I want to give clarity about the difference between BitUSD and interest bearing bonds and how market based interest rates can be established. I also want to emphasize what is needed to fix the BitUSD peg.
A couple comments from bytemaster have motivated this post:
BitUSD is a market between those who want leverage and those who want stability. The "price" in this market will depend upon the interest rate people are willing to borrow at to get the leverage they desire.
Bottom line, you cannot get rid of "interest rates" or "premiums" by resorting to price feeds or price fixing.
BitUSD is not supposed to have an associated interest rate. It's just supposed to track the dollar. People will buy a bitUSD that reliably tracks the dollar for the purpose of facilitating trade, not for getting interest.
The current BitUSD market implementation is flawed and the peg is not working. The notion that the difference between USD and bitUSD price is an "interest rate" is inaccurate. There is nothing stopping the bitUSD price from falling further without intervention.
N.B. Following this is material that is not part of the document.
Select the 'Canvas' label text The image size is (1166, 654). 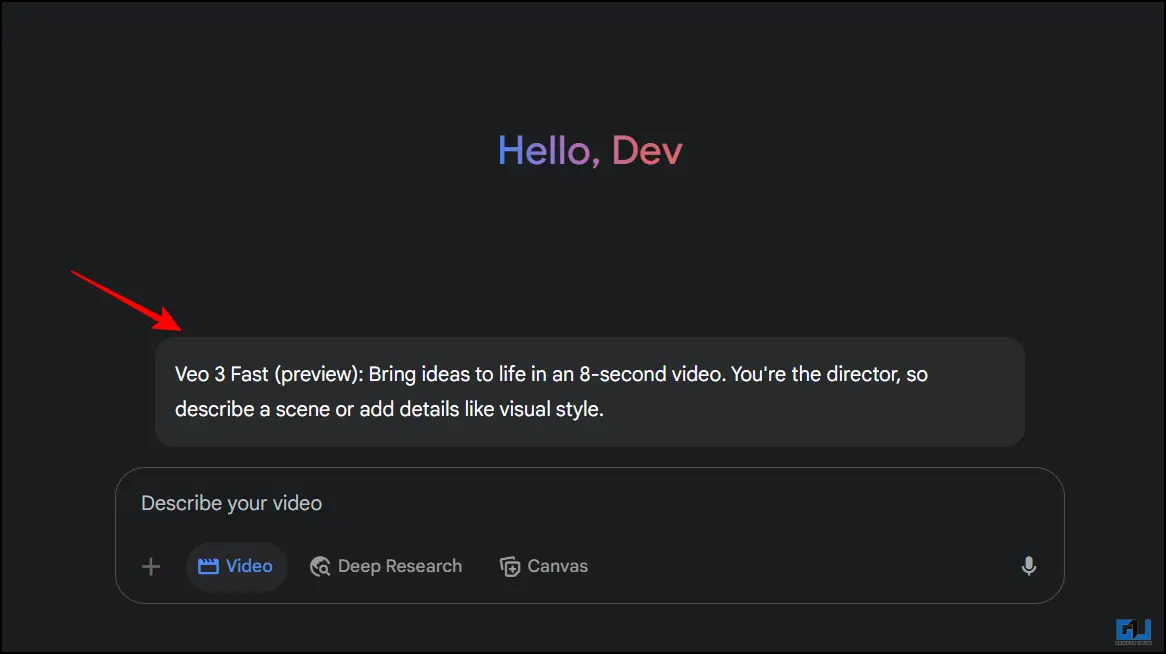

The method to fix the peg is to use the price feed to limit the creation of new bitUSD by preventing shorts from shorting below the USD price.
Interest bearing bonds require a separate market and implementation from the core BitUSD market. A BTSX holder can sell a collateralized promise to pay a certain amount of bitUSD at a certain date in the future. There can then be a "bond market" for these promissory notes. The present day value of these future promises to pay BitUSD will determine short term and long term interest rates.
The first step however is to get the bitUSD implementation to accurately track the dollar. And for this we must use the price feeds as I've described.